**WHAT THE EXERCISE ASKS**
Transcribe the data. Leave out nothing.

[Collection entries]
....

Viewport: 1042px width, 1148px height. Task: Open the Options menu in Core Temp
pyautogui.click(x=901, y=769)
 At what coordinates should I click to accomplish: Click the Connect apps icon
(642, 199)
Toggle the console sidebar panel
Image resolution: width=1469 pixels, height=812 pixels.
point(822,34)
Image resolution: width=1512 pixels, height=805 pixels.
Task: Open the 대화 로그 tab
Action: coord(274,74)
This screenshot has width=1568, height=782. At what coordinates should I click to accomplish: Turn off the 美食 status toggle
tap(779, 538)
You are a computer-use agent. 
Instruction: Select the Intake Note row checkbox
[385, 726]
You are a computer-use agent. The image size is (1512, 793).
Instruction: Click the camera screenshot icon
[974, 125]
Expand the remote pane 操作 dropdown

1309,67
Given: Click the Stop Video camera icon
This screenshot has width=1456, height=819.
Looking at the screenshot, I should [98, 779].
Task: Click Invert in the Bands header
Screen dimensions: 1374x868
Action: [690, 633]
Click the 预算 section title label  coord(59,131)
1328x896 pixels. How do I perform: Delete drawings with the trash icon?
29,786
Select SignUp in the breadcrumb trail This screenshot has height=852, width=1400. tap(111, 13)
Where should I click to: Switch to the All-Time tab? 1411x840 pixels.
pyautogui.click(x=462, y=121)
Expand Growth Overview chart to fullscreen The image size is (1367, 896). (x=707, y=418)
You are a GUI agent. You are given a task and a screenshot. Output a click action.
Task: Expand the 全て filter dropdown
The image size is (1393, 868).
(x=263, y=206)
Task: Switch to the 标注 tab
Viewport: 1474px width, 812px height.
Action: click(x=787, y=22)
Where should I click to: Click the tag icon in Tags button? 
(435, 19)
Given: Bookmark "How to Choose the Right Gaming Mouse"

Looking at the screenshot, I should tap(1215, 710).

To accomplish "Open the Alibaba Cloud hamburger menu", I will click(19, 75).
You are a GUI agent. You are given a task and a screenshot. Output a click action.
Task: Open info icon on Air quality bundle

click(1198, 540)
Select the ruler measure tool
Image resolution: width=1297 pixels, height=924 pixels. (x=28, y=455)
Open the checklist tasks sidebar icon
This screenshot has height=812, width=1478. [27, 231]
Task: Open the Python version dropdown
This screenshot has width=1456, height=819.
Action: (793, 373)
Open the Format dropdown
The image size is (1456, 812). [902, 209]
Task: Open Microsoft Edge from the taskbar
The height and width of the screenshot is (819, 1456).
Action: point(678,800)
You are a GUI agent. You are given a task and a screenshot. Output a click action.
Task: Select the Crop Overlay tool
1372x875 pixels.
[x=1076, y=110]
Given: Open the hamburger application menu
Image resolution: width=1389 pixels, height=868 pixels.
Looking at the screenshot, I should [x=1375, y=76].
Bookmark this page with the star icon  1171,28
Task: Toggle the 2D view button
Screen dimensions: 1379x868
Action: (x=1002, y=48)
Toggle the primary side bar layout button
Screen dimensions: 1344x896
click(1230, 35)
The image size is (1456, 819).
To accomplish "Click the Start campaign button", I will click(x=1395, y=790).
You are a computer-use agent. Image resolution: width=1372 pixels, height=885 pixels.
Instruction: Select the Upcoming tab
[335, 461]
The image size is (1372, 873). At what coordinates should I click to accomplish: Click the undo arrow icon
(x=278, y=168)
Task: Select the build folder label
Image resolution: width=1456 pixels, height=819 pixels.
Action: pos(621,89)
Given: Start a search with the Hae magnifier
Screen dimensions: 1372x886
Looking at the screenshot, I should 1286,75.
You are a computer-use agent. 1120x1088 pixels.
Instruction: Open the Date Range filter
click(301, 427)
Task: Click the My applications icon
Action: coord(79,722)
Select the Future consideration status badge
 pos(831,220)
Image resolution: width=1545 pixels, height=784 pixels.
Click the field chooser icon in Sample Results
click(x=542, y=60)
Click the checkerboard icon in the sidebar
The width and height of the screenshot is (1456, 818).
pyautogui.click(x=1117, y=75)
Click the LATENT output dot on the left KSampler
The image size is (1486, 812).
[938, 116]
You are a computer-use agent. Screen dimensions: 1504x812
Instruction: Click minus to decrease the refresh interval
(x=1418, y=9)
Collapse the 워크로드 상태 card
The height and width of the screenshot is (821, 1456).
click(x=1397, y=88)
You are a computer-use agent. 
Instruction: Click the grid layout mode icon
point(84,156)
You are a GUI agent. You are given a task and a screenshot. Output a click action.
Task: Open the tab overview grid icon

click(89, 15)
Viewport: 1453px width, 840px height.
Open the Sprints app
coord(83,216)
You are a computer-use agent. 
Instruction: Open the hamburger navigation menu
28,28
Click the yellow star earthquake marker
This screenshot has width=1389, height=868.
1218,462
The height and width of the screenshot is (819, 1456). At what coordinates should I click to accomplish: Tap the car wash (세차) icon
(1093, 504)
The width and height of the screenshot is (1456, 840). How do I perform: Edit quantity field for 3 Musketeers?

....

**THE ANSWER**
Viewport: 1042px width, 1148px height. Task: Open the Options menu in Core Temp
pyautogui.click(x=901, y=769)
 At what coordinates should I click to accomplish: Click the Connect apps icon
(642, 199)
Toggle the console sidebar panel
Image resolution: width=1469 pixels, height=812 pixels.
point(822,34)
Image resolution: width=1512 pixels, height=805 pixels.
Task: Open the 대화 로그 tab
Action: coord(274,74)
This screenshot has width=1568, height=782. At what coordinates should I click to accomplish: Turn off the 美食 status toggle
tap(779, 538)
You are a computer-use agent. 
Instruction: Select the Intake Note row checkbox
[385, 726]
You are a computer-use agent. The image size is (1512, 793).
Instruction: Click the camera screenshot icon
[974, 125]
Expand the remote pane 操作 dropdown

1309,67
Given: Click the Stop Video camera icon
This screenshot has width=1456, height=819.
Looking at the screenshot, I should [98, 779].
Task: Click Invert in the Bands header
Screen dimensions: 1374x868
Action: [690, 633]
Click the 预算 section title label  coord(59,131)
1328x896 pixels. How do I perform: Delete drawings with the trash icon?
29,786
Select SignUp in the breadcrumb trail This screenshot has height=852, width=1400. tap(111, 13)
Where should I click to: Switch to the All-Time tab? 1411x840 pixels.
pyautogui.click(x=462, y=121)
Expand Growth Overview chart to fullscreen The image size is (1367, 896). (x=707, y=418)
You are a GUI agent. You are given a task and a screenshot. Output a click action.
Task: Expand the 全て filter dropdown
The image size is (1393, 868).
(x=263, y=206)
Task: Switch to the 标注 tab
Viewport: 1474px width, 812px height.
Action: click(x=787, y=22)
Where should I click to: Click the tag icon in Tags button? 
(435, 19)
Given: Bookmark "How to Choose the Right Gaming Mouse"

Looking at the screenshot, I should tap(1215, 710).

To accomplish "Open the Alibaba Cloud hamburger menu", I will click(19, 75).
You are a GUI agent. You are given a task and a screenshot. Output a click action.
Task: Open info icon on Air quality bundle

click(1198, 540)
Select the ruler measure tool
Image resolution: width=1297 pixels, height=924 pixels. (x=28, y=455)
Open the checklist tasks sidebar icon
This screenshot has height=812, width=1478. [27, 231]
Task: Open the Python version dropdown
This screenshot has width=1456, height=819.
Action: (793, 373)
Open the Format dropdown
The image size is (1456, 812). [902, 209]
Task: Open Microsoft Edge from the taskbar
The height and width of the screenshot is (819, 1456).
Action: point(678,800)
You are a GUI agent. You are given a task and a screenshot. Output a click action.
Task: Select the Crop Overlay tool
1372x875 pixels.
[x=1076, y=110]
Given: Open the hamburger application menu
Image resolution: width=1389 pixels, height=868 pixels.
Looking at the screenshot, I should [x=1375, y=76].
Bookmark this page with the star icon  1171,28
Task: Toggle the 2D view button
Screen dimensions: 1379x868
Action: (x=1002, y=48)
Toggle the primary side bar layout button
Screen dimensions: 1344x896
click(1230, 35)
The image size is (1456, 819).
To accomplish "Click the Start campaign button", I will click(x=1395, y=790).
You are a computer-use agent. Image resolution: width=1372 pixels, height=885 pixels.
Instruction: Select the Upcoming tab
[335, 461]
The image size is (1372, 873). At what coordinates should I click to accomplish: Click the undo arrow icon
(x=278, y=168)
Task: Select the build folder label
Image resolution: width=1456 pixels, height=819 pixels.
Action: pos(621,89)
Given: Start a search with the Hae magnifier
Screen dimensions: 1372x886
Looking at the screenshot, I should 1286,75.
You are a computer-use agent. 1120x1088 pixels.
Instruction: Open the Date Range filter
click(301, 427)
Task: Click the My applications icon
Action: coord(79,722)
Select the Future consideration status badge
 pos(831,220)
Image resolution: width=1545 pixels, height=784 pixels.
Click the field chooser icon in Sample Results
click(x=542, y=60)
Click the checkerboard icon in the sidebar
The width and height of the screenshot is (1456, 818).
pyautogui.click(x=1117, y=75)
Click the LATENT output dot on the left KSampler
The image size is (1486, 812).
[938, 116]
You are a computer-use agent. Screen dimensions: 1504x812
Instruction: Click minus to decrease the refresh interval
(x=1418, y=9)
Collapse the 워크로드 상태 card
The height and width of the screenshot is (821, 1456).
click(x=1397, y=88)
You are a computer-use agent. 
Instruction: Click the grid layout mode icon
point(84,156)
You are a GUI agent. You are given a task and a screenshot. Output a click action.
Task: Open the tab overview grid icon

click(89, 15)
Viewport: 1453px width, 840px height.
Open the Sprints app
coord(83,216)
You are a computer-use agent. 
Instruction: Open the hamburger navigation menu
28,28
Click the yellow star earthquake marker
This screenshot has width=1389, height=868.
1218,462
The height and width of the screenshot is (819, 1456). At what coordinates should I click to accomplish: Tap the car wash (세차) icon
(1093, 504)
The width and height of the screenshot is (1456, 840). How do I perform: Edit quantity field for 3 Musketeers?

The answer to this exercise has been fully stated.